Dataset rows:
'''
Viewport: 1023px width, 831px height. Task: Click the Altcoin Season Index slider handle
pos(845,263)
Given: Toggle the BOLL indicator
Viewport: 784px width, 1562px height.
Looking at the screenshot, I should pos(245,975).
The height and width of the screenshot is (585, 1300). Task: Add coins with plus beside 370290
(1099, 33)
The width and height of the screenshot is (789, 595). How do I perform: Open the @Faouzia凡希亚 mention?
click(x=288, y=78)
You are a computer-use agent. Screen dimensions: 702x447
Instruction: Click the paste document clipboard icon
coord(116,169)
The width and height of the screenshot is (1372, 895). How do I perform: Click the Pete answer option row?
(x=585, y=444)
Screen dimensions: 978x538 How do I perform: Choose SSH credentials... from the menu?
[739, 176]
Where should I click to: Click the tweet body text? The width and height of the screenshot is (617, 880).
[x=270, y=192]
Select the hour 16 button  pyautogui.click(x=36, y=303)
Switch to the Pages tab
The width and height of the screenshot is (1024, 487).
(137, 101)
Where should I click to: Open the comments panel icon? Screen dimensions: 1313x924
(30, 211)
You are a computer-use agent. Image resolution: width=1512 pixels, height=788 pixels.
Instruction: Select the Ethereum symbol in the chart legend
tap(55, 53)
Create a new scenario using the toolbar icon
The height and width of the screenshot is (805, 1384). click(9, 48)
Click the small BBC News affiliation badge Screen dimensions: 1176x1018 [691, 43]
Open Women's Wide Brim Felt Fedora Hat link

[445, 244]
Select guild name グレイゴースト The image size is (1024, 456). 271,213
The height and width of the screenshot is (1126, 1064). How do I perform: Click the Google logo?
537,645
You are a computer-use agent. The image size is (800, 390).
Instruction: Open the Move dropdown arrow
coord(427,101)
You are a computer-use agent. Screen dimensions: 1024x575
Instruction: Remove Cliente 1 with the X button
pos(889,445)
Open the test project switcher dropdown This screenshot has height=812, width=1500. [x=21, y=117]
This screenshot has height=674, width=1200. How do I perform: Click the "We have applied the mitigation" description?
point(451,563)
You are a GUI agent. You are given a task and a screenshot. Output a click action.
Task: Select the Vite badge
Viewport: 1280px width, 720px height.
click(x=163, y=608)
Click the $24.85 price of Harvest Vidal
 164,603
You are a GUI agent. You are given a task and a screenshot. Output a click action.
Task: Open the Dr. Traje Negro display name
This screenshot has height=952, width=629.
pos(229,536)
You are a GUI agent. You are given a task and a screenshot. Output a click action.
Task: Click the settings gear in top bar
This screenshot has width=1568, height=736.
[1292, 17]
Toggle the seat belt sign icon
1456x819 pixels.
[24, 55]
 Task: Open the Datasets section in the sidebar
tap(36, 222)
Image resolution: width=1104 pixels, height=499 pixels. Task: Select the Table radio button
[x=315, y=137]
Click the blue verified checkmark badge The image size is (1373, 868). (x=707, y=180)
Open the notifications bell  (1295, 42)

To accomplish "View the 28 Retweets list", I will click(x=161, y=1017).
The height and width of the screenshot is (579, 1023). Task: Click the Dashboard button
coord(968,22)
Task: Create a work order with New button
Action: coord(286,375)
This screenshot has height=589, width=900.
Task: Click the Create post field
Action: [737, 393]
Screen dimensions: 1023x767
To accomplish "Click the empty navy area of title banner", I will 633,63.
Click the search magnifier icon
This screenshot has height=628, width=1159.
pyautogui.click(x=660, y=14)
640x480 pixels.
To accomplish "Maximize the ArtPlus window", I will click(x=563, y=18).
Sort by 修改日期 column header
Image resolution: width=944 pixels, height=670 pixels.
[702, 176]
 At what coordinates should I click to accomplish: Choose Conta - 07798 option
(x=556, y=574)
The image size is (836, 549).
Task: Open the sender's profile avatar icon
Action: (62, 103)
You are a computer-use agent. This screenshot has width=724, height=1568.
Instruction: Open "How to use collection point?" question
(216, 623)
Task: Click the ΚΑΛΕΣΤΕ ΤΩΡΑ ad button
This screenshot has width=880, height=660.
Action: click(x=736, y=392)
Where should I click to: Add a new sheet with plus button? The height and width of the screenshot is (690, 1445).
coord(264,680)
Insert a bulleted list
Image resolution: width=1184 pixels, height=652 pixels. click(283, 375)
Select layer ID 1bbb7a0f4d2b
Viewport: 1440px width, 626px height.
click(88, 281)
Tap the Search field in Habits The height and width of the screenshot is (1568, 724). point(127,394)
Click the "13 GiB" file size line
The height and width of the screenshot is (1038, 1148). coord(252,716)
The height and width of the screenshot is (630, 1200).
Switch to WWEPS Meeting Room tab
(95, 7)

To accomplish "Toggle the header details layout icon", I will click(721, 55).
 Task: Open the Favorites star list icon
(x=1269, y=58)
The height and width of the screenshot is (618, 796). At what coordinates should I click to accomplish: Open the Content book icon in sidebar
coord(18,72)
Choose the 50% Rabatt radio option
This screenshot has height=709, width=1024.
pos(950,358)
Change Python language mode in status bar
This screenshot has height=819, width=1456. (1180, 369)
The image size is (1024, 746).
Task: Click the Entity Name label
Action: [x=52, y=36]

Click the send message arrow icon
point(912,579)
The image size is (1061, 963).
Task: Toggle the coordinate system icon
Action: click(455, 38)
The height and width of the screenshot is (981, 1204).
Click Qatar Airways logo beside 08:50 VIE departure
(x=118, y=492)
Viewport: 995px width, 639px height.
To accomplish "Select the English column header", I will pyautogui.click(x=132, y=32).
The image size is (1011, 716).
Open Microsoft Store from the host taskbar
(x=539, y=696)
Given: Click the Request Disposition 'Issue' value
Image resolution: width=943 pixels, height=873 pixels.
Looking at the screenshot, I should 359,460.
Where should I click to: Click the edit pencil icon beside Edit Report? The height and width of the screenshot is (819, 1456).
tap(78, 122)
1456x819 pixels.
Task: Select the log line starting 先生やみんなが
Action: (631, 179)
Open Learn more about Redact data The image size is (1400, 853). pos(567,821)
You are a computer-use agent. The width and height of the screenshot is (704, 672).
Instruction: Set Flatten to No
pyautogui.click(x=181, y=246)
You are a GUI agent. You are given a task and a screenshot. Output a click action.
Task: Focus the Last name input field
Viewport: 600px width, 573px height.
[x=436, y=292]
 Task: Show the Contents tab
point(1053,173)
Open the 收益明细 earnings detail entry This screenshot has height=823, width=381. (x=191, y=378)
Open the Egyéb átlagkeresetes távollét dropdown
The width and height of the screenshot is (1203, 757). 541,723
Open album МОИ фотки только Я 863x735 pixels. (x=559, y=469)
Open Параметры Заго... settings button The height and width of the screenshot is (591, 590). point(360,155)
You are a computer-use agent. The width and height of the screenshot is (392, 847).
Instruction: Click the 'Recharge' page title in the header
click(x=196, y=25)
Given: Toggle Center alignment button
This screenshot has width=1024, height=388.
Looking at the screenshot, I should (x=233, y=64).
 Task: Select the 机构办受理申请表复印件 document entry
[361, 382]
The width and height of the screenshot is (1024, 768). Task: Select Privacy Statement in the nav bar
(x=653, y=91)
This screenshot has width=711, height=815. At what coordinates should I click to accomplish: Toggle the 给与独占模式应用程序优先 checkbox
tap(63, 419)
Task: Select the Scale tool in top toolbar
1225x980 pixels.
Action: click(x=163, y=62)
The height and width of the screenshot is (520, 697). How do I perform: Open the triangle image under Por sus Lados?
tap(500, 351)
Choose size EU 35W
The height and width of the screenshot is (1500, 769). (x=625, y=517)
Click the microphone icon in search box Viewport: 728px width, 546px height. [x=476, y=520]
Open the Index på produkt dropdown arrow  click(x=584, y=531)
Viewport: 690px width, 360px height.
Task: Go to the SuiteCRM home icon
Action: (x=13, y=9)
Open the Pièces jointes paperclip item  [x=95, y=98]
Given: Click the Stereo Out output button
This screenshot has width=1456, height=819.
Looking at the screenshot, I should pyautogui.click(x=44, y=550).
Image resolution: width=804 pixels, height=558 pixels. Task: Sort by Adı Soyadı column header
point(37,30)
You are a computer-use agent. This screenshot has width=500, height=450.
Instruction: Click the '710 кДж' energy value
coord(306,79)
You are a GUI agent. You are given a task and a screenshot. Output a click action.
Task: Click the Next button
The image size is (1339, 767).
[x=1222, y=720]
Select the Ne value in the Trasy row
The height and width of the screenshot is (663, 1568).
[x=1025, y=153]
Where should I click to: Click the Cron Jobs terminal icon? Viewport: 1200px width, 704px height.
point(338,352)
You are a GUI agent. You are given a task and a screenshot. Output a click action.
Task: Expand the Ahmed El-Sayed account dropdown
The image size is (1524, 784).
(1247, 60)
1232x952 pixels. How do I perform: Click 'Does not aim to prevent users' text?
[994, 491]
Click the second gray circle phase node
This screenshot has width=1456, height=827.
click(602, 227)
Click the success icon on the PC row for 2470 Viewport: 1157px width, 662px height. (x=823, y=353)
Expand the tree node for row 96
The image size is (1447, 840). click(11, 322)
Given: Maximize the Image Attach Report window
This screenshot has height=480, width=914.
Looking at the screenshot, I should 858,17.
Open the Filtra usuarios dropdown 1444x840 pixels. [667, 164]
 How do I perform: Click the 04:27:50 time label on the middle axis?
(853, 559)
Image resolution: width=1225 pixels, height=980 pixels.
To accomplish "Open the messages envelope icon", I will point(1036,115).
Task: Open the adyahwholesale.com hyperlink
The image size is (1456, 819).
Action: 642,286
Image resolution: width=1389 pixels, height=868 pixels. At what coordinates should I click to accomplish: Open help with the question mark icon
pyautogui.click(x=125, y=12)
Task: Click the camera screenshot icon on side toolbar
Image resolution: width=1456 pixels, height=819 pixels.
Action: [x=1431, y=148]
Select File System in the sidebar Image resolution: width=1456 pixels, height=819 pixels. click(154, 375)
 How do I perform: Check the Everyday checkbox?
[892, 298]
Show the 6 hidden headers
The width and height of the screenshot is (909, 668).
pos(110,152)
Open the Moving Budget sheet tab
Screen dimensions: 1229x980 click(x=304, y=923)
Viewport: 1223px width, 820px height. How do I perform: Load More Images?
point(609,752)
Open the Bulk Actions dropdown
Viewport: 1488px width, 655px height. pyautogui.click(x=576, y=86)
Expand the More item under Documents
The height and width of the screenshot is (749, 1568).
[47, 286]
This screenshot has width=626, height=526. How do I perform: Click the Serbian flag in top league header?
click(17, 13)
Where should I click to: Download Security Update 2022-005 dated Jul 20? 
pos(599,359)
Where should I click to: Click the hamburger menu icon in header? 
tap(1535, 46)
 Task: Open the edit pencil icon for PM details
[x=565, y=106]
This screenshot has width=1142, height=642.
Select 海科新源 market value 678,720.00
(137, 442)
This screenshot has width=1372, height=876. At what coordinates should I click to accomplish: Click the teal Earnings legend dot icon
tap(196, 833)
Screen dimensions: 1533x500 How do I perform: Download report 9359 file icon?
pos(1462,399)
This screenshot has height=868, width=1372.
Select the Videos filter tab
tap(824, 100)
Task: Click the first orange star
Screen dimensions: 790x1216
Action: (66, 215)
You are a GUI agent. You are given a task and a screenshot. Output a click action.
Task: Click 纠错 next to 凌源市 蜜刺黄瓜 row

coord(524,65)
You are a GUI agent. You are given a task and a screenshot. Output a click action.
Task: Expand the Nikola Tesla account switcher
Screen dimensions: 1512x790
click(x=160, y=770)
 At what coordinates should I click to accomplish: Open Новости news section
'''
Short task: Begin at the first of the entries and stop after the line that contains "click(x=288, y=78)". Rewrite those lines with "Viewport" replaced by "Screen size" and everything else unchanged.

Full answer:
Screen size: 1023px width, 831px height. Task: Click the Altcoin Season Index slider handle
pos(845,263)
Given: Toggle the BOLL indicator
Screen size: 784px width, 1562px height.
Looking at the screenshot, I should pos(245,975).
The height and width of the screenshot is (585, 1300). Task: Add coins with plus beside 370290
(1099, 33)
The width and height of the screenshot is (789, 595). How do I perform: Open the @Faouzia凡希亚 mention?
click(x=288, y=78)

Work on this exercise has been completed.